When asked if it was important for Nissan to talk about its local testing so consumers understand that the vehicles are tailored to Australian needs, Mr Emery said it was “hard to tell” given there was “so much focus from some manufacturers about what local stuff they do”.

“We just want to remind people that, although we are not a manufacturer, it doesn’t mean we don’t have our own engineering skill base to support our projects for Australia,” he said.

“I think there seems to be a very strong bent with local manufacturers, there is an assumption that they do all of this local engineering and R&D, which of course they do.

“That doesn’t mean that because you are a full importer that you are not doing the same things. For us it is a reminder that, yes, we are an importer, and have been for quite some time, but that doesn’t mean we don’t have that engineering and R&D involvement in the process.”

Mr Emery said the company had started to emphasise its engineering unit to highlight to the public that Nissan Australia was a wide-ranging business that even has its own manufacturing arm, the Nissan Casting Australia Plant in Dandenong.

“For us it’s reminding people of the scale of our business.
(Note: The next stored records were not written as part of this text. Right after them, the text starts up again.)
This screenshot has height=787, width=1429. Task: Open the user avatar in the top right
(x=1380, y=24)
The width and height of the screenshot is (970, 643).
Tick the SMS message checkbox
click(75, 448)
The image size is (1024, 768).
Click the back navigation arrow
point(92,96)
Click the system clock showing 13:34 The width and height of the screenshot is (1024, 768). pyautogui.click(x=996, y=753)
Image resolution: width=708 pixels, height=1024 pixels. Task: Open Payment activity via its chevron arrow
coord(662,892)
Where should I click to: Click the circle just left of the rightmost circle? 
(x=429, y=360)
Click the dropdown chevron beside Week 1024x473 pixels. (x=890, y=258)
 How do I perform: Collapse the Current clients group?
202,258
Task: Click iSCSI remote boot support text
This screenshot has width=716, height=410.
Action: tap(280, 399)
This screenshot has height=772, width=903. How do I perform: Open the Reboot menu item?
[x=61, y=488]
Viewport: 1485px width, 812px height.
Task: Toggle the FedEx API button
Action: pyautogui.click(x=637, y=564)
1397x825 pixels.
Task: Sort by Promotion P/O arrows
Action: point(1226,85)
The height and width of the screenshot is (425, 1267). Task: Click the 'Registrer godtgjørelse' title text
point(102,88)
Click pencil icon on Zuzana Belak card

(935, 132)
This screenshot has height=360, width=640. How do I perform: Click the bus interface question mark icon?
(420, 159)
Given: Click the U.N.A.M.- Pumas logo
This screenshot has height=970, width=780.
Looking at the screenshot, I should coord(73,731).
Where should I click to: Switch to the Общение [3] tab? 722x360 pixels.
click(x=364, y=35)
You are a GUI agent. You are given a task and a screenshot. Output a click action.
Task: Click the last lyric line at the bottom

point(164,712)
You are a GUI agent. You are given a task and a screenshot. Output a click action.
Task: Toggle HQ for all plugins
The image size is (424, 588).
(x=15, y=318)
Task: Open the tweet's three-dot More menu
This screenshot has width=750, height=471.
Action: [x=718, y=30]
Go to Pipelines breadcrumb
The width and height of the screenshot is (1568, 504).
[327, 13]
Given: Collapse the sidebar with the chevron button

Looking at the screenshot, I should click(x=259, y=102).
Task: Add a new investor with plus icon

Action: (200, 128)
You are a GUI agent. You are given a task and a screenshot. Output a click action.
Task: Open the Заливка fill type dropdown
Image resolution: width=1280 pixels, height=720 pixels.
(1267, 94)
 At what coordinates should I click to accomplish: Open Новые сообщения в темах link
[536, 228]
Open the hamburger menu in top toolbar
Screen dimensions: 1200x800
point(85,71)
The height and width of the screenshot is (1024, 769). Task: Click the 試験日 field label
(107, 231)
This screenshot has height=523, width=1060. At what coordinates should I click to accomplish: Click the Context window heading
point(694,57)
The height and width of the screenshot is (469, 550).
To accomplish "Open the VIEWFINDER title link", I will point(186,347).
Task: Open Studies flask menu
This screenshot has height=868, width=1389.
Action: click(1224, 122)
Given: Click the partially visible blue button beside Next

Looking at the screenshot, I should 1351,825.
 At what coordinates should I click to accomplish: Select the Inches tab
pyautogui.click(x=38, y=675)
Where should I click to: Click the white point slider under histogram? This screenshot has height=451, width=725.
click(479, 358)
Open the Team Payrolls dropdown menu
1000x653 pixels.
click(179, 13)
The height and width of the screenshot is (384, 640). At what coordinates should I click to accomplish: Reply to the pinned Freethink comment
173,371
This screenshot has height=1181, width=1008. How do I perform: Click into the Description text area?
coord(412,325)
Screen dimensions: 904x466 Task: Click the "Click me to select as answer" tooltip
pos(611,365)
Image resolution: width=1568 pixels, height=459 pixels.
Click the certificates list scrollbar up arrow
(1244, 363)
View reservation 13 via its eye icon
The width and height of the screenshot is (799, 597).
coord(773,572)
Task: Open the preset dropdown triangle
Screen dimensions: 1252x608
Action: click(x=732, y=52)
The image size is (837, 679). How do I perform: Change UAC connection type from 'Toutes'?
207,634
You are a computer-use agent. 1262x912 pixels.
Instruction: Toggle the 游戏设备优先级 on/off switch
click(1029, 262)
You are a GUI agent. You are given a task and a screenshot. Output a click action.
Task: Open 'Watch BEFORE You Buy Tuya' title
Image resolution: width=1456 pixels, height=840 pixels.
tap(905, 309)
Yes, we are an importer in a true sense, but we have quite a unique mix of business units, which not all full importers have got that breadth of a business base,” he said.

“And we see it as potentially a business advantage going forward to have such a broad breadth of our business.”

Mr Emery also said the engineering team could be involved in a vehicle program early on to ensure it is suitable for the Australian market.

“This simultaneous engineering means that anything we are looking at taking in Australia, and even cars that it hasn’t yet been decided if they will go to Australia, our guys will have knowledge,” he said.

“Our guys will say, ‘If you are going to go ahead with that project, these are the things you will have to consider for Australia.’“Sometimes our guys know before I do because they will be asked specific questions around local conditions before maybe our product planning department find out. They have done a bit of homework in the background.”